La mode féministe, à peine devenue tendance, pourrait bien être rapidement ressentie comme du «feminine washing», comme il y a eu récemment le «green washing» en matière d’écologie. Tout part bien sûr d’une intention aussi indiscutable que vertueuse. Pouvoir pris par les femmes sur leurs désirs et leurs besoins en matière de vêtements, diversité des apparences, des formes, des genres, multiculturalité, respect de l’autre, des autres. Aimer son corps, s’aimer soi. Se donner la liberté de porter ce qu’on veut, quand on veut, sans se préoccuper, si on le souhaite, du fameux «male gaze», le regard des hommes… Les initiatives de Dior, comme l’incontournable tee-shirt «We should all be feminists», titre de l’essai publié en 2014 par la femme politique nigériane Chimamanda Ngozi Adichie, celles de Zadig & Voltaire et même de ba&sh, à des degrés divers, allaient toutes dans ce sens, le bon. Mais, aujourd’hui, le signal le plus fort d’une mode féministe, c’est peut-être bien la mode masculine, qui enfin se débride et met les hommes à égalité avec les femmes.

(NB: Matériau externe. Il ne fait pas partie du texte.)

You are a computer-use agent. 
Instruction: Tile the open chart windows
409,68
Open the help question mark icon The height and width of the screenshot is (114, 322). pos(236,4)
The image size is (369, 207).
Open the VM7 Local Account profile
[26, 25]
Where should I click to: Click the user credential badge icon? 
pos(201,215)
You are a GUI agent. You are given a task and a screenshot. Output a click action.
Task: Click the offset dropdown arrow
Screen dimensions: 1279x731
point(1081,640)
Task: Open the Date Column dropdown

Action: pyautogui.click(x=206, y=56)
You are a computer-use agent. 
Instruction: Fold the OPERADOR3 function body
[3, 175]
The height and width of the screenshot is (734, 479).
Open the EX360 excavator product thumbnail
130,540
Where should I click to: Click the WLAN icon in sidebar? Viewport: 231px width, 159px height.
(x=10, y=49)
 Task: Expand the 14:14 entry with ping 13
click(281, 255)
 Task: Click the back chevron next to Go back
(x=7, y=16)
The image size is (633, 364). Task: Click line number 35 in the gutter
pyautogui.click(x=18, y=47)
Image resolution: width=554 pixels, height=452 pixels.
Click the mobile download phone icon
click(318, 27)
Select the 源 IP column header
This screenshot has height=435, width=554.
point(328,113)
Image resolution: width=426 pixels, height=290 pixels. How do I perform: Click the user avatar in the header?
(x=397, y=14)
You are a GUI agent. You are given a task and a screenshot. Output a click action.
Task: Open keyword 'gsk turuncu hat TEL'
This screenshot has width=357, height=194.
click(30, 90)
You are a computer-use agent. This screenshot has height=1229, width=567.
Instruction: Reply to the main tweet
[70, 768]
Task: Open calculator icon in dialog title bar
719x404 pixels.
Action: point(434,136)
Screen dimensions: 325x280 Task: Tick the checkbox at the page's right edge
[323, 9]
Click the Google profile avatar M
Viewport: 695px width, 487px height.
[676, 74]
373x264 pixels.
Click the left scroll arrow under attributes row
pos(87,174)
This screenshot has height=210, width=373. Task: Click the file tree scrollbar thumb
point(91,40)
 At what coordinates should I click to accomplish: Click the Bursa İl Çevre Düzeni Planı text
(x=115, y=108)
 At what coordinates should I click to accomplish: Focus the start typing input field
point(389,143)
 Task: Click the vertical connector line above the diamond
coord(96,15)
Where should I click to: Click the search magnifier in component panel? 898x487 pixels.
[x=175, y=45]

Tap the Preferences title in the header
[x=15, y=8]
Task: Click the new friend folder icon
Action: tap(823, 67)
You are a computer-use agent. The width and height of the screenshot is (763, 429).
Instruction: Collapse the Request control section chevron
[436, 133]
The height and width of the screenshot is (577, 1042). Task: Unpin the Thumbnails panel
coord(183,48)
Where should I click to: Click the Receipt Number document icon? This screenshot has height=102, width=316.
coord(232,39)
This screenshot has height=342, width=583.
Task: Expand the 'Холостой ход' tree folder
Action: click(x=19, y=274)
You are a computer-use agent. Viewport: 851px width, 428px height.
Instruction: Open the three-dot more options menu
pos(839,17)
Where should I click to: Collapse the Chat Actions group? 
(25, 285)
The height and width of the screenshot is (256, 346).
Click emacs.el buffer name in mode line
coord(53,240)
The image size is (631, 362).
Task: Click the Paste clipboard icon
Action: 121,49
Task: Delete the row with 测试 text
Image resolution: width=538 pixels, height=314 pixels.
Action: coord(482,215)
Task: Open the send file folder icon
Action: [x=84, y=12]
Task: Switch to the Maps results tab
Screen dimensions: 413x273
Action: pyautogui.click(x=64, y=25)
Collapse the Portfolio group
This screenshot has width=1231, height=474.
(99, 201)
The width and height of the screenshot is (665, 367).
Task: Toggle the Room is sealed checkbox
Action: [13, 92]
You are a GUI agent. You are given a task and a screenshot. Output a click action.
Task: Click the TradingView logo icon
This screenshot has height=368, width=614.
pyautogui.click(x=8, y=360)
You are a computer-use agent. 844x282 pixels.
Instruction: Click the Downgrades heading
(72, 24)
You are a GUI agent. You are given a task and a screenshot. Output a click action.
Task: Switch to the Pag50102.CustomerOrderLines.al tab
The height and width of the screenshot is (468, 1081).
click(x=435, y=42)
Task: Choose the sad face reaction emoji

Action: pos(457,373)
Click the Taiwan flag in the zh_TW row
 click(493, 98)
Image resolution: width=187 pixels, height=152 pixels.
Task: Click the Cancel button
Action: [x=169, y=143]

En effet, le gala de charité new-yorkais organisé par le Costume Institute du Metropolitan Museum of Art (en mai), auquel assistent toutes les célébrités américaines, a été un signe parmi beaucoup d’autres : la mode masculine se libère enfin. Pour la première fois, cette année, les hommes ont été énormément photographiés, pas pour leur notoriété, mais pour leur tenue. Il est loin, le temps où un costume trois pièces rose déclenchait les flashs. Aujourd’hui, enfin, les hommes s’en donnent à cœur joie, expérimentent, s’affirment. S’habillent. Se vernissent les ongles et se maquillent.
A côté de certains invités, Timothée Chalamet, qui a pourtant été parmi les premiers à oser l’excentricité, avec sa veste de costume ouverte à même la peau de son torse nu, était cette année d’un classicisme presque décevant. Alton Mason en Prada, Kid Cudi en Kenzo, Lenny Kravitz en dentelle, Evan Mock en corset, Kelvin Harrison Jr. en strass de couleurs, Gunna en broderies dorées… Tout ça ne descendra pas dans la rue ? Pas sûr.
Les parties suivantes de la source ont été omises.